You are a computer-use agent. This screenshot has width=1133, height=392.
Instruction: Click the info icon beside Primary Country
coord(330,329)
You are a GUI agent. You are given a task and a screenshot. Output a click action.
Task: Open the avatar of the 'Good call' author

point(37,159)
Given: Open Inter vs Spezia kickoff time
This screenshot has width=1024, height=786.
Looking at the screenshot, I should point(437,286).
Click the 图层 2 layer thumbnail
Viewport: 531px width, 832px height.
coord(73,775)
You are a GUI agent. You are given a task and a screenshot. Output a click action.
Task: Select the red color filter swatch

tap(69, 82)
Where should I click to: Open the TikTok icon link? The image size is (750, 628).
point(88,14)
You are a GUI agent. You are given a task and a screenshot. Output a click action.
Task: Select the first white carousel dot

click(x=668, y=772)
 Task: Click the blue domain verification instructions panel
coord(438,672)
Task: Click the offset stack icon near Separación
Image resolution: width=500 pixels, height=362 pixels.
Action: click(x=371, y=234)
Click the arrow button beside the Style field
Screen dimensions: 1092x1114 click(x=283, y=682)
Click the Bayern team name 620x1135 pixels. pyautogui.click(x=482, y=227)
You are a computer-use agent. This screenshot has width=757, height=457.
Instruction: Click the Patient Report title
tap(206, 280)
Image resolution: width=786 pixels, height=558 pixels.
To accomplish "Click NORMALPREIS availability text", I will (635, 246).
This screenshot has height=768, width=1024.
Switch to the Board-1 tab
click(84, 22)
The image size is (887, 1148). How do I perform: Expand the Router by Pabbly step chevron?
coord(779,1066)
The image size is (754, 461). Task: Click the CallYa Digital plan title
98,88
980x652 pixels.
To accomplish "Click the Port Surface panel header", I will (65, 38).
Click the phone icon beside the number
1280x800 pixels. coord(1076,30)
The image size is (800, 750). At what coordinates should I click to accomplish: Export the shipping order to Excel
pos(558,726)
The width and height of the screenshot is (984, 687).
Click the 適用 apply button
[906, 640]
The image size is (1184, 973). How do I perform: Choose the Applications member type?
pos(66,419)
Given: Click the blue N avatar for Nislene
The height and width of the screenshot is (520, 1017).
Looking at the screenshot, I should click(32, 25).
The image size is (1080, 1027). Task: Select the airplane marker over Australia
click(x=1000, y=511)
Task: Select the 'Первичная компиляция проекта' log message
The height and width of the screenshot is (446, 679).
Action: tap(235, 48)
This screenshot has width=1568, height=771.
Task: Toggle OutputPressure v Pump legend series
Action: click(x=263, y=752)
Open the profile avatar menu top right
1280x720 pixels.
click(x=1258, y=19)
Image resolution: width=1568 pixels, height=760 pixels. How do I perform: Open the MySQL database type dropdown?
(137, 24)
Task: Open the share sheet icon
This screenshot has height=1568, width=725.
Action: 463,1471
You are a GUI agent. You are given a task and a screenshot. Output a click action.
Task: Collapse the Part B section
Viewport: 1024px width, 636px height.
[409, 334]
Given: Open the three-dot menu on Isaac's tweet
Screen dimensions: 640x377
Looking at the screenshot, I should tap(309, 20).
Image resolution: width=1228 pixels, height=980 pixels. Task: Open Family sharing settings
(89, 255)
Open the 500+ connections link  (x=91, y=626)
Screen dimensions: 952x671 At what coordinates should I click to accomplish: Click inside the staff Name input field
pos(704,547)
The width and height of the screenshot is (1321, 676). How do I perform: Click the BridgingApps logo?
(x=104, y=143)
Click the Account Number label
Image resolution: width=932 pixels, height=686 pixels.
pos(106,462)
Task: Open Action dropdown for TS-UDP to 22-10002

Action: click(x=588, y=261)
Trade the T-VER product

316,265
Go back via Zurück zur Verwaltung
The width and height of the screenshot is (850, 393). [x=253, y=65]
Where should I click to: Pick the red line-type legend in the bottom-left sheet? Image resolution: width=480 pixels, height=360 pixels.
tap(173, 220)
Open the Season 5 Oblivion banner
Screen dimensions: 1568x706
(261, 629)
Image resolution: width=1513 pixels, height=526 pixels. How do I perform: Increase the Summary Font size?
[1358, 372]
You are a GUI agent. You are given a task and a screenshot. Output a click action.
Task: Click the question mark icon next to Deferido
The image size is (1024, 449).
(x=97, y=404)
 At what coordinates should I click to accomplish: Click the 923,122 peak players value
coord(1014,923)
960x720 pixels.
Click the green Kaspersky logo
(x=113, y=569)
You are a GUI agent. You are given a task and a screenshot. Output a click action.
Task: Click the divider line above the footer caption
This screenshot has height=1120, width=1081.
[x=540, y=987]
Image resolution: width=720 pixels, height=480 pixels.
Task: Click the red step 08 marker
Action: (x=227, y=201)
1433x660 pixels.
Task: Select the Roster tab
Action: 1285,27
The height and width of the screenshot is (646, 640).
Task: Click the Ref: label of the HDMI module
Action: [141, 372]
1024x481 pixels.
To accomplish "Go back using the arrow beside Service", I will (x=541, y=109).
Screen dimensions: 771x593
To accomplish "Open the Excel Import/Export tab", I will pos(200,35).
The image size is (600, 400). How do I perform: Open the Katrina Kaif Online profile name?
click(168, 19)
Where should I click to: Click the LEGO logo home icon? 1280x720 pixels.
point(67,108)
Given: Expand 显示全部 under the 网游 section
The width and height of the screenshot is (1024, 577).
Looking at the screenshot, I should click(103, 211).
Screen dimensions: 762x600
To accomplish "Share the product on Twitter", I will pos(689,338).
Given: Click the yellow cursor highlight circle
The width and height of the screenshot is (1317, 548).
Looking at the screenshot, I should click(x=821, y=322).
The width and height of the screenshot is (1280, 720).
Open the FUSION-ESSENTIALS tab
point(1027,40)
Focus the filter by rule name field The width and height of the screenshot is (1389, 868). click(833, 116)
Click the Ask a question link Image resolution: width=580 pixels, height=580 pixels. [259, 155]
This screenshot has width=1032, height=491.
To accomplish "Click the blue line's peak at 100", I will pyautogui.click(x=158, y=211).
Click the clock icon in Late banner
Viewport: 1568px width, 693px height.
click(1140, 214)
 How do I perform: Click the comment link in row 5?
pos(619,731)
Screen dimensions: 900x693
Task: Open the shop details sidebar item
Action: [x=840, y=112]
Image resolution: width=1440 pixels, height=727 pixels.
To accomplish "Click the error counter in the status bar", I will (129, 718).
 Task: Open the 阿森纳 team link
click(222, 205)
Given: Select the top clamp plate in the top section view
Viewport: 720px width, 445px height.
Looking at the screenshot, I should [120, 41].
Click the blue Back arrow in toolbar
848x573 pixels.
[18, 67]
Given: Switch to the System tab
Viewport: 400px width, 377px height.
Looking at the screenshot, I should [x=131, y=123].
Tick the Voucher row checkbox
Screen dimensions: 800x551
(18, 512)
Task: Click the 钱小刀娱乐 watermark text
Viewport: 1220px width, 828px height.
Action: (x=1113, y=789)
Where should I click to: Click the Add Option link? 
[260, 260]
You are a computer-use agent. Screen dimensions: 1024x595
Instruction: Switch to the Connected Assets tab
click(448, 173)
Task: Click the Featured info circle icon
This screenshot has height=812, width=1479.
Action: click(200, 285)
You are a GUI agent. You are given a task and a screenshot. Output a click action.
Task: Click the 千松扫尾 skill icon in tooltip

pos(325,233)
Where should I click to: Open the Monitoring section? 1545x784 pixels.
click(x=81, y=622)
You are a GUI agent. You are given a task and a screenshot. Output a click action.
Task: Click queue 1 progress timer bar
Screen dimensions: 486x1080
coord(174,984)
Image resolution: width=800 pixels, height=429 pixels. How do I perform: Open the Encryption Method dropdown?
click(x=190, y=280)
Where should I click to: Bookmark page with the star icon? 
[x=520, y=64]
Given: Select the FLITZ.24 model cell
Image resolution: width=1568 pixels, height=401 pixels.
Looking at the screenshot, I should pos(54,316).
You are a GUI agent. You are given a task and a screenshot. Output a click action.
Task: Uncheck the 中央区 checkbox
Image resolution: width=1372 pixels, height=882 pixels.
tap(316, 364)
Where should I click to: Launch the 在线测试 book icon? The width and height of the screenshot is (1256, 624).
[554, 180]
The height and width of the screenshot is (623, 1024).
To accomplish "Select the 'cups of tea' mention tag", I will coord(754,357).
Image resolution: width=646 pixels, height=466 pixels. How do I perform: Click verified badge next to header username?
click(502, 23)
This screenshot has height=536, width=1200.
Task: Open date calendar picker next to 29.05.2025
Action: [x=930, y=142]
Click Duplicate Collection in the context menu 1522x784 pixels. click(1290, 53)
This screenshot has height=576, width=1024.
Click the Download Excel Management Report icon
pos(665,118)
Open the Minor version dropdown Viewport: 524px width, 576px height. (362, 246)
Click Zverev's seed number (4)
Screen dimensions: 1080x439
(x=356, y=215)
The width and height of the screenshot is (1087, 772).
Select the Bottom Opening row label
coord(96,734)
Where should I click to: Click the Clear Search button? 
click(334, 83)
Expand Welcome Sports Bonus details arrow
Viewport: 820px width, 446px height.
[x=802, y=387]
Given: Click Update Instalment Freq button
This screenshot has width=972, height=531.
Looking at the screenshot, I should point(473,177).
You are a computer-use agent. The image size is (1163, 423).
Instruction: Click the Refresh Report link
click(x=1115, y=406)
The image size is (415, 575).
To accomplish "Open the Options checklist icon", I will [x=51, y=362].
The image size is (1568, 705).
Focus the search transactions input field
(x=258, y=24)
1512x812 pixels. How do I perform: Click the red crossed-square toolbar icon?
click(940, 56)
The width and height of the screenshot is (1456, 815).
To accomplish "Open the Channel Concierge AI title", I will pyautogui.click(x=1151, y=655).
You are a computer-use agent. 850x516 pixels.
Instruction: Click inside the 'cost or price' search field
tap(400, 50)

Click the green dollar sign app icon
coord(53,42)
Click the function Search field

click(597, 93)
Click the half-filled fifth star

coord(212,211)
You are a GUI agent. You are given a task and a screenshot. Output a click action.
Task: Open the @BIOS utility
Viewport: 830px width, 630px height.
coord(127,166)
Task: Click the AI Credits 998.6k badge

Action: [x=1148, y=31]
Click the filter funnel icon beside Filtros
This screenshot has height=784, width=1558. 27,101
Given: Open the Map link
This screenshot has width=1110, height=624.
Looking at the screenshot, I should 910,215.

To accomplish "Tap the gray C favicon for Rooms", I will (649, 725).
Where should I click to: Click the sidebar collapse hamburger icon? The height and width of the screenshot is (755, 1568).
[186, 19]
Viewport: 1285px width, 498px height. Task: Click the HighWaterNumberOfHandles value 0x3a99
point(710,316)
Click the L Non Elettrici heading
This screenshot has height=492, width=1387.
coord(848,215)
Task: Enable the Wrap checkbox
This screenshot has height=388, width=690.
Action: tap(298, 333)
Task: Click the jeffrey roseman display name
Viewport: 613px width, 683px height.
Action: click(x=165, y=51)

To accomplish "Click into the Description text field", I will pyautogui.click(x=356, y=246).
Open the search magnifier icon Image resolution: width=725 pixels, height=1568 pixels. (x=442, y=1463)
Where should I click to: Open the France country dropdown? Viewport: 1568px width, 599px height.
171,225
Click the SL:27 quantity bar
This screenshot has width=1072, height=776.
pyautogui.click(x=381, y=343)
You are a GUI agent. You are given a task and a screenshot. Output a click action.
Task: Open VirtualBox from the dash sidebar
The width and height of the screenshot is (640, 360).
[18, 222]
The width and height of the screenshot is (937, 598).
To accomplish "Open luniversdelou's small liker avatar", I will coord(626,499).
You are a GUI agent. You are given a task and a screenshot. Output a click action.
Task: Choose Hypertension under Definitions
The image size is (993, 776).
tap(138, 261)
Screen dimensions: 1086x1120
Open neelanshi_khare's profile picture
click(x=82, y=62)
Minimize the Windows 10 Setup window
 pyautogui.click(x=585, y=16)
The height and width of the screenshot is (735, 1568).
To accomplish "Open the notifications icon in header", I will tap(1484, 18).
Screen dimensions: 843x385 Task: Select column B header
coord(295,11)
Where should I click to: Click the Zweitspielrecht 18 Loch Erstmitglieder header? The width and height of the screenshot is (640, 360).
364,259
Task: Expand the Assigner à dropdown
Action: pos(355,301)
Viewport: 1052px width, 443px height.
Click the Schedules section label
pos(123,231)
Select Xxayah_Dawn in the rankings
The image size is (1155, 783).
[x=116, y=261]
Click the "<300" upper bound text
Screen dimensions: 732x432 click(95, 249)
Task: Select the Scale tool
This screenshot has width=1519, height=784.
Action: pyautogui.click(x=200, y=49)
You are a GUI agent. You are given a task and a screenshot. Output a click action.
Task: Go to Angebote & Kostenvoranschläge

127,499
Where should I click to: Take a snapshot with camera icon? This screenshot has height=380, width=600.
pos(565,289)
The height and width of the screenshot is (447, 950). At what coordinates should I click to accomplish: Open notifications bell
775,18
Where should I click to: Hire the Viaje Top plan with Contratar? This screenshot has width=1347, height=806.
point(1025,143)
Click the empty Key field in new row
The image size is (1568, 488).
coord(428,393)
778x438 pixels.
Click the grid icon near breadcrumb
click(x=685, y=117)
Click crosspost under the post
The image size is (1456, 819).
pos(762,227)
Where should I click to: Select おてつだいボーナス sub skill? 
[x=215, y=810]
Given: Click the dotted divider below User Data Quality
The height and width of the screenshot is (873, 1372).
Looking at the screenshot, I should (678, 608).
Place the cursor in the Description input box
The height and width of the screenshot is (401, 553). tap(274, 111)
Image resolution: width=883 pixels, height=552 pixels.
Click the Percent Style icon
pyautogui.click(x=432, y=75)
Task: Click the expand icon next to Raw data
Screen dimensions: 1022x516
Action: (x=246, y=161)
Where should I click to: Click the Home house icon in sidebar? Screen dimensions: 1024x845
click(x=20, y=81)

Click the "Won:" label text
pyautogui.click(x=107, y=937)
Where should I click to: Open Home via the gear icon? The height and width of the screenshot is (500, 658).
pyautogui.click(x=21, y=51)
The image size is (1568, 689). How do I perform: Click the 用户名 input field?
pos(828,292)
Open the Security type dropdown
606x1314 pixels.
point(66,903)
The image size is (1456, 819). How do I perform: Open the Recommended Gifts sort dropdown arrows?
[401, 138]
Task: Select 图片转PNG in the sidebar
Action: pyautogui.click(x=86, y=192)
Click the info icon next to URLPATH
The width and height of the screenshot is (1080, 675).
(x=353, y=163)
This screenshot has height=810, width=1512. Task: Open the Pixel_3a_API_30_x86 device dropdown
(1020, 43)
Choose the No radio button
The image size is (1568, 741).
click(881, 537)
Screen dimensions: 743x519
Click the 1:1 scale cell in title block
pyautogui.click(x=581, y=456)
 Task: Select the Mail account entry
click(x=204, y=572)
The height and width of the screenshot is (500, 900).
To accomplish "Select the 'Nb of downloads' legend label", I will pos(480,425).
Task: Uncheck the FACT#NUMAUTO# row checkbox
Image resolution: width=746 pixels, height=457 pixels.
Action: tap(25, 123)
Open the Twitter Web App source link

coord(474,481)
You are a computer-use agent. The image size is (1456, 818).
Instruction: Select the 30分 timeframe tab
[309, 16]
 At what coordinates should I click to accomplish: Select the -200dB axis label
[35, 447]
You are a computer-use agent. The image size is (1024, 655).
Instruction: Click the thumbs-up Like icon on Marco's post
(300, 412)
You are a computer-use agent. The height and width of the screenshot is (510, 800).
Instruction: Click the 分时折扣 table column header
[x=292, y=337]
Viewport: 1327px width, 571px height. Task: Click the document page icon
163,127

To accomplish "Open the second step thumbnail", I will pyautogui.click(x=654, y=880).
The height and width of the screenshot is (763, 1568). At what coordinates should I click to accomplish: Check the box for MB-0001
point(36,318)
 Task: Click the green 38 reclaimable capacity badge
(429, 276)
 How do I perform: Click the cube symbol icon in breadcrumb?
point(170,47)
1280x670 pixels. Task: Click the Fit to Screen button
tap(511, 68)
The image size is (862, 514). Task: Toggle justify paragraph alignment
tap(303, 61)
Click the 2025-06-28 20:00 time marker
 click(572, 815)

○ ○ ○

• _TASK TO COMPLETE_: Your reply should hold every line from the data that contains "computer", copied in full.

• _THE COMPLETED TASK_:
You are a computer-use agent. This screenshot has width=1133, height=392.
You are a computer-use agent. This screenshot has width=757, height=457.
You are a computer-use agent. Screen dimensions: 1024x595
You are a computer-use agent. The image size is (1163, 423).
You are a computer-use agent. 850x516 pixels.
You are a computer-use agent. The image size is (1456, 818).
You are a computer-use agent. The image size is (1024, 655).
You are a computer-use agent. The height and width of the screenshot is (510, 800).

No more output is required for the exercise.